How did one become an Inquisitor for the Catholic Church?

by Jetmann114
idjet

Speaking about the first centuries of inquisition (the 'medieval inquisition'), from 1220's through the 14th century, the inquisitors came from 2 sources: bishops and Dominican friars. The inquisitions at this time were not an institution, they were individual assignments run and managed locally but directly reporting to the pope.

These first inquisitions were held in the south west of modern-day France, in cities and large towns such as Toulouse, Narbonne, Albi, Perpignan, Carcassonne, Agen, Montauban.

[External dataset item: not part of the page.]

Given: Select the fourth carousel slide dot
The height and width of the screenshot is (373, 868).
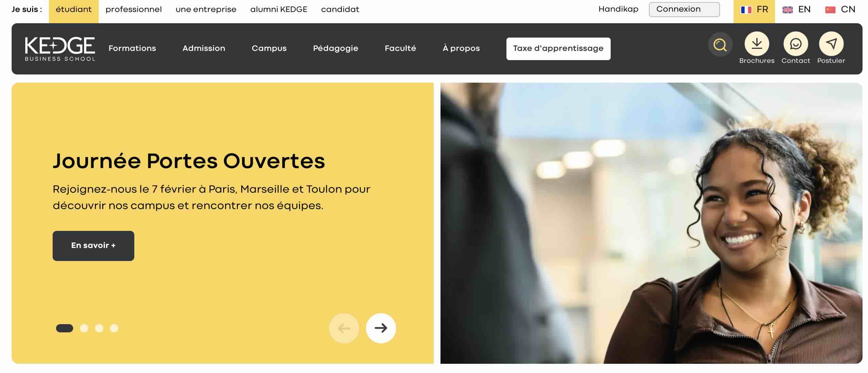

The fact that inquisitions were run by local bishops and/or Dominicans was cause for no small amount of trouble, and in fact there were protests back and forth between bishops and Dominicans and the pope about matters of efficacy, control and jurisdiction. Toulouse in particular during the 1240s was the scene for Dominicans being chased out of the city by some of the local populace, possibly with the interference of the bishop.

The Dominican Friars came to the role of inquisitors quite 'naturally': they were often exceptionally bright, well trained by Paris universities in theology. The order was created and seated in Toulouse as a reaction to the 'heresies' of local apostolic, traveling unlicensed preachers. The order of mendicant preachers was named for Dominic Guzman who pleaded with Pope Innocent III in 1205 to permit him to wander the country side of south west France preaching against heresy: such traveling friars had never been licensed before, but it was one of the attempts of the papacy to counter heresy in Occitania before the Albigensian Crusades.

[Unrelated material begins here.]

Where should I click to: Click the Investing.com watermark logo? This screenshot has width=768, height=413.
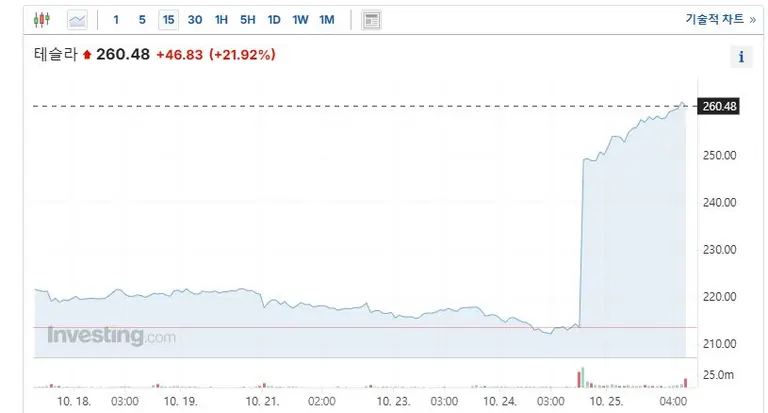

The Dominicans, as a sharp, intellectual, experienced apostolic order were well trained and well placed to handle the inquisition, and over the next century they drafted many manuals, refined techniques, and expanded the base of operations and expanded the targets of heretical thought.

At the same time bishops were also conducting inquisitions. One of the most famous medieval inquisitions, that of the muti-decade interrogation of the Pyrenean village of Montaillou, was conducted by Bishop Jacques Fournier of the bishopric of Pamiers; he eventually became Pope Benedict XII.

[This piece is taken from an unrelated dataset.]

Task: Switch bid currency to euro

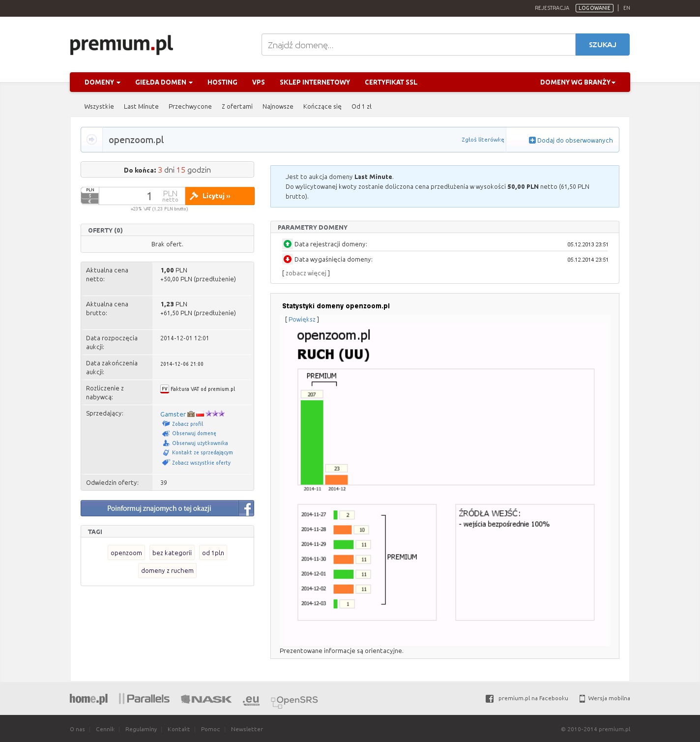Action: tap(90, 201)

The subsequent Roman Inquisition in Italy was created by the papacy in the 16th century, with panels composed of cardinals or papal legates and Dominicans. The Spanish Inquisition was created in the renaissance as a political institution with inquisitors appointed by secular authority; the inquisitorial team was drawn from lawyers and lay clergy (not from holy orders).

Inquisitions carried the same name, but they were different entities composed differently.